[Exercise description]
In the records below, which lines include "will"? Copy them.

Data excerpts:
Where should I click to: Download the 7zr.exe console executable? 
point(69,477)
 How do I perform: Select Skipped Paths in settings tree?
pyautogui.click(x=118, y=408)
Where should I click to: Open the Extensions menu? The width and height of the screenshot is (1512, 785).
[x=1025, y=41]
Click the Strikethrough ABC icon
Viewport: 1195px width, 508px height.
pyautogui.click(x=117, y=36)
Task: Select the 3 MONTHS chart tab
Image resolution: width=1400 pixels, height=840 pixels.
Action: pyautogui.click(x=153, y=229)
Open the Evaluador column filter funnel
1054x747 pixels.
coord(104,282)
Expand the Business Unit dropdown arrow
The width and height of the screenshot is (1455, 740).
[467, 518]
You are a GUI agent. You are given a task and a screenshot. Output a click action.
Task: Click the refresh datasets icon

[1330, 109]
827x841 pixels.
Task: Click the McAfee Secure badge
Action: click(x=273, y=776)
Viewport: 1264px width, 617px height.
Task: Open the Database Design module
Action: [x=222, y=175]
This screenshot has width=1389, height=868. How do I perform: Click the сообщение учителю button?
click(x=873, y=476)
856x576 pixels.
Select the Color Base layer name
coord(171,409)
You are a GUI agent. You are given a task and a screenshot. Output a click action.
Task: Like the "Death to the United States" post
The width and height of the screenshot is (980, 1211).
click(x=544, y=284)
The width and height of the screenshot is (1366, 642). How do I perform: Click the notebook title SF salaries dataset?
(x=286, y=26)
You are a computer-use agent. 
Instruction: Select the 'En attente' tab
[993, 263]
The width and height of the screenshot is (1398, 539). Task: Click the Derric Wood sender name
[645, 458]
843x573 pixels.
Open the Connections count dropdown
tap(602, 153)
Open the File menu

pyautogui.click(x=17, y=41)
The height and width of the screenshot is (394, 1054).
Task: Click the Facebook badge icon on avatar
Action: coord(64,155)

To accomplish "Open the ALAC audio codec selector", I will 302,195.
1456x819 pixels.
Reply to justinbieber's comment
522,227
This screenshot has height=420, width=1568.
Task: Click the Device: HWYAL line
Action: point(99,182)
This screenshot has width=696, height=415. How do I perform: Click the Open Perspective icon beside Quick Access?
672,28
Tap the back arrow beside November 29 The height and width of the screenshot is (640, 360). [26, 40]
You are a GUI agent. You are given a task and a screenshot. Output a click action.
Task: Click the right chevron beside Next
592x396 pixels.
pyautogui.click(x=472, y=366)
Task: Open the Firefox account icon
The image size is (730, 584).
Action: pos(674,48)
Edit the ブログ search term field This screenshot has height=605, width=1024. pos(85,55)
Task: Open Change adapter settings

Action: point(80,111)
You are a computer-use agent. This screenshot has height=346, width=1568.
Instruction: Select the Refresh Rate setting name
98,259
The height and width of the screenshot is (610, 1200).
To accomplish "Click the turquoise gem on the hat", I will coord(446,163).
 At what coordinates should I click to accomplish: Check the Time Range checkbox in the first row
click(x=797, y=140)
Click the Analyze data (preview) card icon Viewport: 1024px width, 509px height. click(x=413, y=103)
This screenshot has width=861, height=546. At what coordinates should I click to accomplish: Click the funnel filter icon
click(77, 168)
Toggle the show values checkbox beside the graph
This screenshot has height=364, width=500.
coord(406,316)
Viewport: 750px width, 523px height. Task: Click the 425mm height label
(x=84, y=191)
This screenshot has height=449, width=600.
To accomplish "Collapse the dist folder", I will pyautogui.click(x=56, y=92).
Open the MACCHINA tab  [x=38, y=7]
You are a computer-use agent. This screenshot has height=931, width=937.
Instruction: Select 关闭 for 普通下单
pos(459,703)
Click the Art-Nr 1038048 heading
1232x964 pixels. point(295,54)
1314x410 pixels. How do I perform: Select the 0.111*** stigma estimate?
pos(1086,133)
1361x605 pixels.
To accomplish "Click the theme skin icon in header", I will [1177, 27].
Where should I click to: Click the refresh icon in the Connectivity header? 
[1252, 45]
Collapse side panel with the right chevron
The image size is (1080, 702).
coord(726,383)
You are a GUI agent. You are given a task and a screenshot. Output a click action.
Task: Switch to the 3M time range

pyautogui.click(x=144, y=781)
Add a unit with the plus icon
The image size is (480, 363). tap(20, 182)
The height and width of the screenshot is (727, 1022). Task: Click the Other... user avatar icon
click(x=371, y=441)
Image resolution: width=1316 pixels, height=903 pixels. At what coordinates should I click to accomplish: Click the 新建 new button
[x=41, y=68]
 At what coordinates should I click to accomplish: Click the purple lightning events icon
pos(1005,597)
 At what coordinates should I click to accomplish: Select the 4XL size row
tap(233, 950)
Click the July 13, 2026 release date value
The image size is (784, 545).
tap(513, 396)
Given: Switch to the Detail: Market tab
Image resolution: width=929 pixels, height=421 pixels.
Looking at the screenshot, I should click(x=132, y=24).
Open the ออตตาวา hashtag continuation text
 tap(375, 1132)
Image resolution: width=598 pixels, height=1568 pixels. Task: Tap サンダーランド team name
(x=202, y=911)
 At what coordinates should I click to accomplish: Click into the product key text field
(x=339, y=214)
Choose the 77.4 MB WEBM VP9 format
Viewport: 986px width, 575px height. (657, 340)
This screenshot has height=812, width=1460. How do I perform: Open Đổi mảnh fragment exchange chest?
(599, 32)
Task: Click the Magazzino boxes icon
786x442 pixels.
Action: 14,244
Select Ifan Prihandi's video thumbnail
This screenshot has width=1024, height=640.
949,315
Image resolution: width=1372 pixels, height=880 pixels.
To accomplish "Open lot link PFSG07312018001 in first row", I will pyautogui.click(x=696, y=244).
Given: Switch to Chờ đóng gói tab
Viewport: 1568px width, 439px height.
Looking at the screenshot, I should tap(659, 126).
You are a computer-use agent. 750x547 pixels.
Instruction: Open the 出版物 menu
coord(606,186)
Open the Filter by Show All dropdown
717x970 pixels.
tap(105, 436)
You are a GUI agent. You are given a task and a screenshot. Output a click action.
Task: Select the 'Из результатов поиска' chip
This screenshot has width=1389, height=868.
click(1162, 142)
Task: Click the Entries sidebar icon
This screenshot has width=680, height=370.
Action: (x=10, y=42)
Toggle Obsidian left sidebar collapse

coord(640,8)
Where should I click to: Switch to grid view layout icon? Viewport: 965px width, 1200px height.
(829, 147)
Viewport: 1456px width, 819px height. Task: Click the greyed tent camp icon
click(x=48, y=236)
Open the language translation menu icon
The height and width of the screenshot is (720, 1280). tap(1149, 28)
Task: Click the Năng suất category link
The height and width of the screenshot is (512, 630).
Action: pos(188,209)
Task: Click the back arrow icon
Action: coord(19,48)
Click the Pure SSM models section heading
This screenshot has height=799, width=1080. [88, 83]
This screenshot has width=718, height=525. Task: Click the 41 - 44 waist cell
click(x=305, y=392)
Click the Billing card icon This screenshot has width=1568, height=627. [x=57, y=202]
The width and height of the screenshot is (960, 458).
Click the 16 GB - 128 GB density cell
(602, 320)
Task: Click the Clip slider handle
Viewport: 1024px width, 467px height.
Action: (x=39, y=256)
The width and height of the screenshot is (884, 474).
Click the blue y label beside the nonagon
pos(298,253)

[Your solution]
To accomplish "Open the ALAC audio codec selector", I will 302,195.
To accomplish "Click the turquoise gem on the hat", I will coord(446,163).
To accomplish "Collapse the dist folder", I will pyautogui.click(x=56, y=92).
To accomplish "Click the theme skin icon in header", I will [1177, 27].
To accomplish "Open lot link PFSG07312018001 in first row", I will pyautogui.click(x=696, y=244).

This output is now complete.